**THE INPUT**
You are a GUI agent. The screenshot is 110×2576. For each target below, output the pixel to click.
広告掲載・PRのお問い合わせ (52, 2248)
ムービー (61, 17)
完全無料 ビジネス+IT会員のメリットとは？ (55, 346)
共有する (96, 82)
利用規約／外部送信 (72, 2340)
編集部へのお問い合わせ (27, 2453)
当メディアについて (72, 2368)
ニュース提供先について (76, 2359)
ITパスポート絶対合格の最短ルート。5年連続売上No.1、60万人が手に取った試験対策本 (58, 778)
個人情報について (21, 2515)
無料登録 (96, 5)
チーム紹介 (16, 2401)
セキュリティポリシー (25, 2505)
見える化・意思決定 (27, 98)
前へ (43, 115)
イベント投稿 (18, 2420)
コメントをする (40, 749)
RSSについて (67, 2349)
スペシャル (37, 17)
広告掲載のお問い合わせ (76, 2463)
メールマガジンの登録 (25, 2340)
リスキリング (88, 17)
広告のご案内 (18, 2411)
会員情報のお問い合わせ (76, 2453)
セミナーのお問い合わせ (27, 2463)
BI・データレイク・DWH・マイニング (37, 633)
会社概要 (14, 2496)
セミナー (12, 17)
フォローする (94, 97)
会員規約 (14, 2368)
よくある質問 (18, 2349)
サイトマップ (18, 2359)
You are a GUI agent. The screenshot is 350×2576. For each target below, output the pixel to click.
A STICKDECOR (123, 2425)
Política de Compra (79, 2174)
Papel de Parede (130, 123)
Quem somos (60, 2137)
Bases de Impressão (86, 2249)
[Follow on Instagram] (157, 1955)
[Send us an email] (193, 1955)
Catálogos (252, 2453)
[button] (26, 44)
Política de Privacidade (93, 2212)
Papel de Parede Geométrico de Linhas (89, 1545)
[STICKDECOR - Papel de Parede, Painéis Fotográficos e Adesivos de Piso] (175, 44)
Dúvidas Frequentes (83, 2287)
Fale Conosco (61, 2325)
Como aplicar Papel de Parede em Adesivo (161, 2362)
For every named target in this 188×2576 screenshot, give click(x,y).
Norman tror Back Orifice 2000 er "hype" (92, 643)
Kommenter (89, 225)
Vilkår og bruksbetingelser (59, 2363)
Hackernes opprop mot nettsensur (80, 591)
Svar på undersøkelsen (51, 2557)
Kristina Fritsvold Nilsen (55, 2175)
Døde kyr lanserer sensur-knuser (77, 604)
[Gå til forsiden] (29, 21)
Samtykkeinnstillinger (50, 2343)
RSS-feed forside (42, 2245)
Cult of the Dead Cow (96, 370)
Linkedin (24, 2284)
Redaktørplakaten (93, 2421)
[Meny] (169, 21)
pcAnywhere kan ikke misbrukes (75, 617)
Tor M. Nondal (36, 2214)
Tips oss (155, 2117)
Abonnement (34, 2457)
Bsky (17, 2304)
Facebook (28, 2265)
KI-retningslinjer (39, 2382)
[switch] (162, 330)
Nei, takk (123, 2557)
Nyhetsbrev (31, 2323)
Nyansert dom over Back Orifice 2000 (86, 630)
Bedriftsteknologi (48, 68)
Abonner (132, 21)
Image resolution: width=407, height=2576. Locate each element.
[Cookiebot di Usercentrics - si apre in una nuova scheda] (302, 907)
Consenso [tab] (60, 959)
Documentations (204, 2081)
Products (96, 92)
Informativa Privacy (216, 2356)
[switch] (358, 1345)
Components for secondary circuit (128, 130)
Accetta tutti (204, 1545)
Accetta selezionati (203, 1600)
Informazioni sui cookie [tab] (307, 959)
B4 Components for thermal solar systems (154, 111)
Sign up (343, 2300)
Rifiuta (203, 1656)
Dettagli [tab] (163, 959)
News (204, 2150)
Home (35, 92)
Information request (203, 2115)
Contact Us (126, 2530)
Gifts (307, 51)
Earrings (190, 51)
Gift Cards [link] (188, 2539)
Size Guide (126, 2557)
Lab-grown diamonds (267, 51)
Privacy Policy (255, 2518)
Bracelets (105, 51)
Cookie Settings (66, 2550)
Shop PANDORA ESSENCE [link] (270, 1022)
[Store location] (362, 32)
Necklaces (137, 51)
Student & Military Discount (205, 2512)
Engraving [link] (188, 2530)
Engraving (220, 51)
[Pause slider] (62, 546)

**WHAT TO WORK ON**
Using the material above, transcribe exactly the lines from the line with "リスキリング (88, 17)" to the line with "Papel de Parede (130, 123)"; both count, and nothing else goes in.

**YOUR RESPONSE**
リスキリング (88, 17)
広告のご案内 (18, 2411)
会員情報のお問い合わせ (76, 2453)
セミナーのお問い合わせ (27, 2463)
BI・データレイク・DWH・マイニング (37, 633)
会社概要 (14, 2496)
セミナー (12, 17)
フォローする (94, 97)
会員規約 (14, 2368)
よくある質問 (18, 2349)
サイトマップ (18, 2359)
You are a GUI agent. The screenshot is 350×2576. For each target below, output the pixel to click.
A STICKDECOR (123, 2425)
Política de Compra (79, 2174)
Papel de Parede (130, 123)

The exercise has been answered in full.